## DATA SUPPLIED
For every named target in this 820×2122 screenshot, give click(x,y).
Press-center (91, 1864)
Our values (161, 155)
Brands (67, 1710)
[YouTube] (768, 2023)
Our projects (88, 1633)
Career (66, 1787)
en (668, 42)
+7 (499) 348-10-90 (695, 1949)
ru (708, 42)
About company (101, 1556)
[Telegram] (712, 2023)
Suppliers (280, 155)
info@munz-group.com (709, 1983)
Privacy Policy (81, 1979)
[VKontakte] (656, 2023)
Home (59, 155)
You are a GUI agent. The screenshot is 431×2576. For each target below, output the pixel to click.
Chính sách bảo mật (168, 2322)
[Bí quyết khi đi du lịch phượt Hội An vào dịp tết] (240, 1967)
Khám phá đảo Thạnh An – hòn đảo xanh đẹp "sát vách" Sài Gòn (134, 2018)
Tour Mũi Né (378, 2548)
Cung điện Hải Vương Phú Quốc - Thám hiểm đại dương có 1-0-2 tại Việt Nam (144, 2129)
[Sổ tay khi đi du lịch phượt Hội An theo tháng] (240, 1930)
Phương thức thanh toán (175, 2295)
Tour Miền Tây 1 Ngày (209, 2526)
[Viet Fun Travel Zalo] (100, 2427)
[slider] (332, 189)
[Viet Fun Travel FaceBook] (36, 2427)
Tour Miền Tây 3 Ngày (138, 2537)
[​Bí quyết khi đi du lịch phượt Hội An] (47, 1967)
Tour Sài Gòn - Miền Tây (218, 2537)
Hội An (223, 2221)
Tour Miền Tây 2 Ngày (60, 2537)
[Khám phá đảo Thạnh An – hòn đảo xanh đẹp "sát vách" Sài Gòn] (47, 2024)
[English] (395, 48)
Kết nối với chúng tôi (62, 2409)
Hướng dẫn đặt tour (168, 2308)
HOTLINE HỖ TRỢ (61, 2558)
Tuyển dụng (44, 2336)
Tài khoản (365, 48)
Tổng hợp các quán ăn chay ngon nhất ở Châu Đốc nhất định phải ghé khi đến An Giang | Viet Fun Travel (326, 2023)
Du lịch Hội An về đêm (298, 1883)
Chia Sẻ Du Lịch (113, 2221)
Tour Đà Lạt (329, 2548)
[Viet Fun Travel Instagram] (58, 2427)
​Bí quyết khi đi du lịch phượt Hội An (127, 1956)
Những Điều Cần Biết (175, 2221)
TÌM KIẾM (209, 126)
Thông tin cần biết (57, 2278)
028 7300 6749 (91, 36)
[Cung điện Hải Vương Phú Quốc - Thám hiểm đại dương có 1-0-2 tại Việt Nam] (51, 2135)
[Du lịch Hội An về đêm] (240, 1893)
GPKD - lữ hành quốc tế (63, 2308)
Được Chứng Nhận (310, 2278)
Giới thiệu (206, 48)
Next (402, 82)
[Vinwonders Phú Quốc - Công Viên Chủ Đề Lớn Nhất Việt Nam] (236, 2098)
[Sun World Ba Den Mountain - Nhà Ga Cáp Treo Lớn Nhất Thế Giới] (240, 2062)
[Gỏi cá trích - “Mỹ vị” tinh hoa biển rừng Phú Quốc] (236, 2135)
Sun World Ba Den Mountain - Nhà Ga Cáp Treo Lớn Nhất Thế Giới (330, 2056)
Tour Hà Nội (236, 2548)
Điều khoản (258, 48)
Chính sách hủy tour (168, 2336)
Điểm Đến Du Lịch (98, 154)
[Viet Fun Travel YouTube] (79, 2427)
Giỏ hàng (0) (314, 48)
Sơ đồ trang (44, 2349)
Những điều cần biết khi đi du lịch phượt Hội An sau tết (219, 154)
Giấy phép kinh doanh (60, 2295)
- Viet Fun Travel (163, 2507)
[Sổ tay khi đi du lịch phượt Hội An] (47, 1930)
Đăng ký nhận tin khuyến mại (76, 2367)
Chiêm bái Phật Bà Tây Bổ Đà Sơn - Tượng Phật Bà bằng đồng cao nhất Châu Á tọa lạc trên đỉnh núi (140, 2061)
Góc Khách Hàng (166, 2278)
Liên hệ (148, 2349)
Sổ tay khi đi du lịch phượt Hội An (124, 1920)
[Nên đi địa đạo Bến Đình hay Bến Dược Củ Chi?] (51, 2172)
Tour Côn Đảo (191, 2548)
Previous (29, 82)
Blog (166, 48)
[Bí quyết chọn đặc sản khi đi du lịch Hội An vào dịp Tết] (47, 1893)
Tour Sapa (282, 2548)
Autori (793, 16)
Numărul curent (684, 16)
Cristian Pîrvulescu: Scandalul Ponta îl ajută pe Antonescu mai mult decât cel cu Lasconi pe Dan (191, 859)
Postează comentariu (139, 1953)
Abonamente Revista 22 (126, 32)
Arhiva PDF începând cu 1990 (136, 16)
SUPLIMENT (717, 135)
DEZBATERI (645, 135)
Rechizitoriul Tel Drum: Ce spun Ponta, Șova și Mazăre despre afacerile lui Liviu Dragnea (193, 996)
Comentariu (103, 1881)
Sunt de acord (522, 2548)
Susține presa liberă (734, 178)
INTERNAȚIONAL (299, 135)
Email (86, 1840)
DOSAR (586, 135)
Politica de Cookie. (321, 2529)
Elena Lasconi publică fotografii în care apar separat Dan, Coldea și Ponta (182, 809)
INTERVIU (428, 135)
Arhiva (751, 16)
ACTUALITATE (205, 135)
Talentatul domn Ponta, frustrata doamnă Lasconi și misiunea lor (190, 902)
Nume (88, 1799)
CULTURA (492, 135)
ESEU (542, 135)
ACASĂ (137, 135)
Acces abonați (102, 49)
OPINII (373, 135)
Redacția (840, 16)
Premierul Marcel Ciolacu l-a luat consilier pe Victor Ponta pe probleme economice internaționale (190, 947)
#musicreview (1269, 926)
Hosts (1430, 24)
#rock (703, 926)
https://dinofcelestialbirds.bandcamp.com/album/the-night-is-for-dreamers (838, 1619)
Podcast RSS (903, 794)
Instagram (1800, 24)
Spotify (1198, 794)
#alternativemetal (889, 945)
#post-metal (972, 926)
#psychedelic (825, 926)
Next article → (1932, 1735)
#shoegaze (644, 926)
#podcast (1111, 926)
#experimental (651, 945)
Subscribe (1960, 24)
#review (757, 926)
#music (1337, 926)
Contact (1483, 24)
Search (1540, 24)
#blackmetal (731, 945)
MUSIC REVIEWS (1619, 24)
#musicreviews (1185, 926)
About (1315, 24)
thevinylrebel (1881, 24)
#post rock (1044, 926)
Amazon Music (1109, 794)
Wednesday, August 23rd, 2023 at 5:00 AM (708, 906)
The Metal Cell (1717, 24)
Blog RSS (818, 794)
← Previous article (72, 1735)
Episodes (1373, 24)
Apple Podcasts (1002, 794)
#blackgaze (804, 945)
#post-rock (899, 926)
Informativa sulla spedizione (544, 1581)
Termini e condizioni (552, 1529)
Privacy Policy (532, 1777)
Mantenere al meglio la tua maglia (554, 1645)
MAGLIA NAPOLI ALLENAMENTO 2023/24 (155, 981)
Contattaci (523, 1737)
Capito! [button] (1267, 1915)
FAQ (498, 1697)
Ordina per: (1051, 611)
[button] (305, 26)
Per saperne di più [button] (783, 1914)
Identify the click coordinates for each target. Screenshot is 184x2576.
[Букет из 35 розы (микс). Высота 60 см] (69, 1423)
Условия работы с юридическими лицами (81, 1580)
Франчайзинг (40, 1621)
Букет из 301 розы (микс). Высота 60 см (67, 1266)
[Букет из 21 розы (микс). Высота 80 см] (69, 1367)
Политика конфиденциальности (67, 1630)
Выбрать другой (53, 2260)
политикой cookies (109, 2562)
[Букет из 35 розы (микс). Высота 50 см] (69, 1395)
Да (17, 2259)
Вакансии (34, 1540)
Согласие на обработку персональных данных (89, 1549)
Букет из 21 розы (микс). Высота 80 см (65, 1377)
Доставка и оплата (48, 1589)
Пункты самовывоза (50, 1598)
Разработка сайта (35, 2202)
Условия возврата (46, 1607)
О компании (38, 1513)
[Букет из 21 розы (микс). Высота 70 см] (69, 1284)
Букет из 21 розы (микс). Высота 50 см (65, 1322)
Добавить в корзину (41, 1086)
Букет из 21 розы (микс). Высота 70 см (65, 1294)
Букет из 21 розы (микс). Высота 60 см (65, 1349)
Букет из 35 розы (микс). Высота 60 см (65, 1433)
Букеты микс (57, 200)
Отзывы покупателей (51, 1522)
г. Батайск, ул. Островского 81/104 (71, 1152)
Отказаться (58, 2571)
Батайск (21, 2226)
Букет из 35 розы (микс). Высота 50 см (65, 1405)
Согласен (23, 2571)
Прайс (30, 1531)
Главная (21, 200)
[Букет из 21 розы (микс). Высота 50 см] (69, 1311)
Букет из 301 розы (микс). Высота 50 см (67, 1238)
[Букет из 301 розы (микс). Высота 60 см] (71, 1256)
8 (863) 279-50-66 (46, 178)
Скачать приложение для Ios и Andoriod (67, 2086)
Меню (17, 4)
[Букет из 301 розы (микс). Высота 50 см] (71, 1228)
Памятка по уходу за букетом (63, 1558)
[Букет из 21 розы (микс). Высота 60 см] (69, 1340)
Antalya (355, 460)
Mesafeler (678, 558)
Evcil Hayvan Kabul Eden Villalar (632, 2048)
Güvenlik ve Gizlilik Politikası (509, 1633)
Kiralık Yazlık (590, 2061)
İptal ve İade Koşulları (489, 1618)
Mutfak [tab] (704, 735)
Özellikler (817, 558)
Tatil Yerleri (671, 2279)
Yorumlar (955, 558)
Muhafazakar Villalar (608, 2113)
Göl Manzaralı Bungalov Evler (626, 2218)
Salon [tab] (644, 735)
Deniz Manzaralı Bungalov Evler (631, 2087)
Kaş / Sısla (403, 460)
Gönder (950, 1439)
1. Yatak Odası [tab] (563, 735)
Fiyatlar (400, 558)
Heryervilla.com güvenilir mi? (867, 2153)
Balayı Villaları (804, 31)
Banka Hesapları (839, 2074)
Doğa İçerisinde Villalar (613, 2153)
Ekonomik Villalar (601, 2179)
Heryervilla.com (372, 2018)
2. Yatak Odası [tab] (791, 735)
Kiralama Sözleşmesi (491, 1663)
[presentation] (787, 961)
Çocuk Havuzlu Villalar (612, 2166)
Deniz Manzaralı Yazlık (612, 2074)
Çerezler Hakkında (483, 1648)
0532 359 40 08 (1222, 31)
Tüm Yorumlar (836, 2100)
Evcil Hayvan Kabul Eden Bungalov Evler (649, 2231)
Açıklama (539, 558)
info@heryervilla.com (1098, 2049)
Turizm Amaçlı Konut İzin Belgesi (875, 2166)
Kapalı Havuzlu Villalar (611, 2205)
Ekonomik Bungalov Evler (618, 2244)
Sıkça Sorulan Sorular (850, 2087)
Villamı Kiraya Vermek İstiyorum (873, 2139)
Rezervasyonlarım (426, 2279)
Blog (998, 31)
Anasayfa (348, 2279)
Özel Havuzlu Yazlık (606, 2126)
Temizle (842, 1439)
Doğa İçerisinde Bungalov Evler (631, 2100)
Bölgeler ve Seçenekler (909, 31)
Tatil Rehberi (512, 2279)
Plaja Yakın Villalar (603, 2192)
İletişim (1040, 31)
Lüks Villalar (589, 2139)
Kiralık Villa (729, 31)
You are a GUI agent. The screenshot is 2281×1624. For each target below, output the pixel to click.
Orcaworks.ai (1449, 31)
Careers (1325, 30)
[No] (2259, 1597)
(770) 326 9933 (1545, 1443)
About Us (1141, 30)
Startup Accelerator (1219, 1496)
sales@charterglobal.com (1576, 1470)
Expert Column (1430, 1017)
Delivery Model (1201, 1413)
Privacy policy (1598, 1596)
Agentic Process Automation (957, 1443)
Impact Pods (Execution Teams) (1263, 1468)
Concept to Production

## WORK TASK
Please list every line of the records that contains "dương".

## SOLUTION FOR THIS TASK
Cung điện Hải Vương Phú Quốc - Thám hiểm đại dương có 1-0-2 tại Việt Nam (144, 2129)
[Cung điện Hải Vương Phú Quốc - Thám hiểm đại dương có 1-0-2 tại Việt Nam] (51, 2135)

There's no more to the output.